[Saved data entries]
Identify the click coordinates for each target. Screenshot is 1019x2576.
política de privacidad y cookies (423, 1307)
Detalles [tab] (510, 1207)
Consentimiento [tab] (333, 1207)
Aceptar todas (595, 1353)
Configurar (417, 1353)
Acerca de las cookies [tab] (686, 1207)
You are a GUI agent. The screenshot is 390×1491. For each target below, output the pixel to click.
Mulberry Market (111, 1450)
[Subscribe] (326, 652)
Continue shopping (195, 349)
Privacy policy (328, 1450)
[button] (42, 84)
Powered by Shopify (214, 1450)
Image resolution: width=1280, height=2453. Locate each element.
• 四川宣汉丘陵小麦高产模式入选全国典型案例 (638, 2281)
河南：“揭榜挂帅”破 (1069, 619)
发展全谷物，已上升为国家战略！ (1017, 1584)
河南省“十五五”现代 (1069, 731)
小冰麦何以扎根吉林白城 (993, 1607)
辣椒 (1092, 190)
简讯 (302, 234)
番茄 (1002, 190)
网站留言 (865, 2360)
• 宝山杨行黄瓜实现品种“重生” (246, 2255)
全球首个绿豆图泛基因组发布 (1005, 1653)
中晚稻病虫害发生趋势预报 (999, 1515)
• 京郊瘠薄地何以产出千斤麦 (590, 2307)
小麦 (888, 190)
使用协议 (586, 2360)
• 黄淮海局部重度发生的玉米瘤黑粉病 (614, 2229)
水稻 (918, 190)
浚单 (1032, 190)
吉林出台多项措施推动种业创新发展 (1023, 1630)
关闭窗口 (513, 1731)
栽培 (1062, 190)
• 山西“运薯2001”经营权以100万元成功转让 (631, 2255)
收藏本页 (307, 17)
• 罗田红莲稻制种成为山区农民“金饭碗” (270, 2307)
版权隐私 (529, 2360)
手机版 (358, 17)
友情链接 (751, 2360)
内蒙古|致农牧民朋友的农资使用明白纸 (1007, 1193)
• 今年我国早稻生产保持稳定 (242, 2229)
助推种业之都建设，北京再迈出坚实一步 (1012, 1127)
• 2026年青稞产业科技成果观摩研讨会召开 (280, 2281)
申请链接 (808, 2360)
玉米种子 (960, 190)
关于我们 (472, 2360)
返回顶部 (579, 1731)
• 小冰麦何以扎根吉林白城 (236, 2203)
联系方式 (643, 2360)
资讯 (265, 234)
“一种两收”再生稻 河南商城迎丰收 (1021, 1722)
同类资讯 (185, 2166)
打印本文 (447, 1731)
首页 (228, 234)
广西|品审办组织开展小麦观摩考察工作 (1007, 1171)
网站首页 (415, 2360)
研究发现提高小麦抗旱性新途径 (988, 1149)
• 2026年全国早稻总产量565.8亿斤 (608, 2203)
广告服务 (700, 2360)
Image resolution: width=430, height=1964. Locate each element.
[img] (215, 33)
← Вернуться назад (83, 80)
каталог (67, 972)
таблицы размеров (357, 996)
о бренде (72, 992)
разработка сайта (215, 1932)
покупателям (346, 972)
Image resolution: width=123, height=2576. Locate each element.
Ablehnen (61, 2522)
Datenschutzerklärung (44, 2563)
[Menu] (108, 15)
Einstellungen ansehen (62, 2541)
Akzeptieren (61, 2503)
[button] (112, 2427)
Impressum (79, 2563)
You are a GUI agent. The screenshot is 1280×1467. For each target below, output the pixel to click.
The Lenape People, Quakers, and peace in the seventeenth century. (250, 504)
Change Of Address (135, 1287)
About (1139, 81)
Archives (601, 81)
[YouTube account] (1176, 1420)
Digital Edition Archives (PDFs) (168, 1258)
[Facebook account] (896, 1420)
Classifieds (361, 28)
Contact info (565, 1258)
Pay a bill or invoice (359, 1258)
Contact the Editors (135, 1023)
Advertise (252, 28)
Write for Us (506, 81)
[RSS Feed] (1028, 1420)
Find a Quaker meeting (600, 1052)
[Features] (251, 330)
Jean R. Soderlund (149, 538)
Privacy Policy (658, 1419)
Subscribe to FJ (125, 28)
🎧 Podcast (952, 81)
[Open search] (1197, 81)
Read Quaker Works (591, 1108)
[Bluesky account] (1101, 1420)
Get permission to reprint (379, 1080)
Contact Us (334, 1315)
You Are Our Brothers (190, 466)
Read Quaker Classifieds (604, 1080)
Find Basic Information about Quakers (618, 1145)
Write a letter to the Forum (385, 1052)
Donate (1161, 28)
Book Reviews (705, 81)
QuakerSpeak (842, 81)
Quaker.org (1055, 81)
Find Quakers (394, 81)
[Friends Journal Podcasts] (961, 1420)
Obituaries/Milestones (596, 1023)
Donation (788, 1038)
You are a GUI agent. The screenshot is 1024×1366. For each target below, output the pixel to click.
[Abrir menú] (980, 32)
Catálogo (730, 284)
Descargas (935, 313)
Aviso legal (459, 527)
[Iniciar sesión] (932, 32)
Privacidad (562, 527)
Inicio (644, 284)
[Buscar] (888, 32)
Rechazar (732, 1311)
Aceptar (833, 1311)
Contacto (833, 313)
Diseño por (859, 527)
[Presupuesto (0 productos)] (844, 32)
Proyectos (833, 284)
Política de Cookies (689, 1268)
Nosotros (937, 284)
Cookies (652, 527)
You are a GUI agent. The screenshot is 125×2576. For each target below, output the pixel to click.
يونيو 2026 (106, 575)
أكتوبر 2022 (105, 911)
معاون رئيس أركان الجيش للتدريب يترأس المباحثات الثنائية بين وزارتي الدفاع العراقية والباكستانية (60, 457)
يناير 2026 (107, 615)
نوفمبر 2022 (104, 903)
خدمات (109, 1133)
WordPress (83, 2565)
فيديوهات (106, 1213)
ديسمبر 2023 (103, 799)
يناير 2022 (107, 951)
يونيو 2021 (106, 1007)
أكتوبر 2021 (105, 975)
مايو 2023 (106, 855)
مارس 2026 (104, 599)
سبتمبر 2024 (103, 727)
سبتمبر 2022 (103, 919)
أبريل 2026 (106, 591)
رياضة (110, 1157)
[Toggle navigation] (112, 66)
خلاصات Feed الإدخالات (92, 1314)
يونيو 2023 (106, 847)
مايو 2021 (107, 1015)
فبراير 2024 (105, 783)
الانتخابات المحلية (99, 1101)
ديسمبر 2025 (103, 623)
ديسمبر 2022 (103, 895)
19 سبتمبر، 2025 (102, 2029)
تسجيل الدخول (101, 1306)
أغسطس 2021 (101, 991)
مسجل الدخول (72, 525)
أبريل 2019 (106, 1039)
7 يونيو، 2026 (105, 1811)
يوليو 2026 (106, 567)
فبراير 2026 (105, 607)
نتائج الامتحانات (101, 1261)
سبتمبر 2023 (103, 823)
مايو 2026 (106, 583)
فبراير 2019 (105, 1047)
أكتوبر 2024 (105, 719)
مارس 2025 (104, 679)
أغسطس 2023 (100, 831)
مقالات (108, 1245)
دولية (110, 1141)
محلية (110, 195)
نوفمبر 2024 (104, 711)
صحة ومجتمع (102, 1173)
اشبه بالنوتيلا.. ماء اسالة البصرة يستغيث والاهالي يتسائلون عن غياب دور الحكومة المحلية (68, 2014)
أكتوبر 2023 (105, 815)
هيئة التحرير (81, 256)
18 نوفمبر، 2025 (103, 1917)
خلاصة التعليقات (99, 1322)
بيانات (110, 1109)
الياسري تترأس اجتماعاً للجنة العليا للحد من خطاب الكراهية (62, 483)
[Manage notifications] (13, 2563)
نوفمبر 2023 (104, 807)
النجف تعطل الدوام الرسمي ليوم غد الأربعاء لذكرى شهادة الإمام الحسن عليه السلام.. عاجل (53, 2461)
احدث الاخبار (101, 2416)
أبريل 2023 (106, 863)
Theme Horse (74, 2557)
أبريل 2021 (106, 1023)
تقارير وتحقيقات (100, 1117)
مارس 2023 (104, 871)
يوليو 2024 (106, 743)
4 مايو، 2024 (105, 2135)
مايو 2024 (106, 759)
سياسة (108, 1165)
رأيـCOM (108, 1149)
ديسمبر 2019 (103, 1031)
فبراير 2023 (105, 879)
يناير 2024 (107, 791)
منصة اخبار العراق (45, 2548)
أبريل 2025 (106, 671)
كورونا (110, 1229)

**Task brief:** The lines running from the start of the data through the one that contains "Acerca de las cookies [tab] (686, 1207)" should be reproduced exactly, and only those.

**Response:**
Identify the click coordinates for each target. Screenshot is 1019x2576.
política de privacidad y cookies (423, 1307)
Detalles [tab] (510, 1207)
Consentimiento [tab] (333, 1207)
Aceptar todas (595, 1353)
Configurar (417, 1353)
Acerca de las cookies [tab] (686, 1207)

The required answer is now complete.